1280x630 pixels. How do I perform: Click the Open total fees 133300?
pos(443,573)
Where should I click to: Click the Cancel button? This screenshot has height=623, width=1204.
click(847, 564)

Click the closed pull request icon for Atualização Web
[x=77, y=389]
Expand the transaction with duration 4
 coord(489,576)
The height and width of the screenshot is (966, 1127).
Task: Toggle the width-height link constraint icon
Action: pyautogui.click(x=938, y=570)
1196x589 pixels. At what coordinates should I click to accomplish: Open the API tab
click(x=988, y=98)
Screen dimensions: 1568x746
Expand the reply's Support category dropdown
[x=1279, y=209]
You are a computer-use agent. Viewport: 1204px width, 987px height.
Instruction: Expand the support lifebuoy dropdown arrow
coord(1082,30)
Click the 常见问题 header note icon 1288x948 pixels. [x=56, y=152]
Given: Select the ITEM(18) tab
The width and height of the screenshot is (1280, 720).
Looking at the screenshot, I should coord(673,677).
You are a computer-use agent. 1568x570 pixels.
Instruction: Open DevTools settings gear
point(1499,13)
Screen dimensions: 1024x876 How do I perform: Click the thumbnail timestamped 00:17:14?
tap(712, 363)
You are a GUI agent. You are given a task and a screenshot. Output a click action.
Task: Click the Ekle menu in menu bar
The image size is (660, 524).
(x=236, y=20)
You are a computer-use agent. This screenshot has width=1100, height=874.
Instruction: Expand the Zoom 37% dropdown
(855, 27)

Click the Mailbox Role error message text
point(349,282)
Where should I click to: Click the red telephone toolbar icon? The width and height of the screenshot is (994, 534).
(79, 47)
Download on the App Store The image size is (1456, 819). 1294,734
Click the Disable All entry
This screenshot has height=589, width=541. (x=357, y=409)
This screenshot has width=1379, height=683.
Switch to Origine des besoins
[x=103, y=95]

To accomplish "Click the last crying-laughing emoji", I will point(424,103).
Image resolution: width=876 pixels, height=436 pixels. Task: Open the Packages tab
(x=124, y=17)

◇ ◇ ◇

Problem statement
Reproduce exactly every line between the line with "You are a computer-use agent. This" and the last line of the records above, both included.

Completed exercise
You are a computer-use agent. This screenshot has width=1100, height=874.
Instruction: Expand the Zoom 37% dropdown
(855, 27)

Click the Mailbox Role error message text
point(349,282)
Where should I click to: Click the red telephone toolbar icon? The width and height of the screenshot is (994, 534).
(79, 47)
Download on the App Store The image size is (1456, 819). 1294,734
Click the Disable All entry
This screenshot has height=589, width=541. (x=357, y=409)
This screenshot has width=1379, height=683.
Switch to Origine des besoins
[x=103, y=95]

To accomplish "Click the last crying-laughing emoji", I will point(424,103).
Image resolution: width=876 pixels, height=436 pixels. Task: Open the Packages tab
(x=124, y=17)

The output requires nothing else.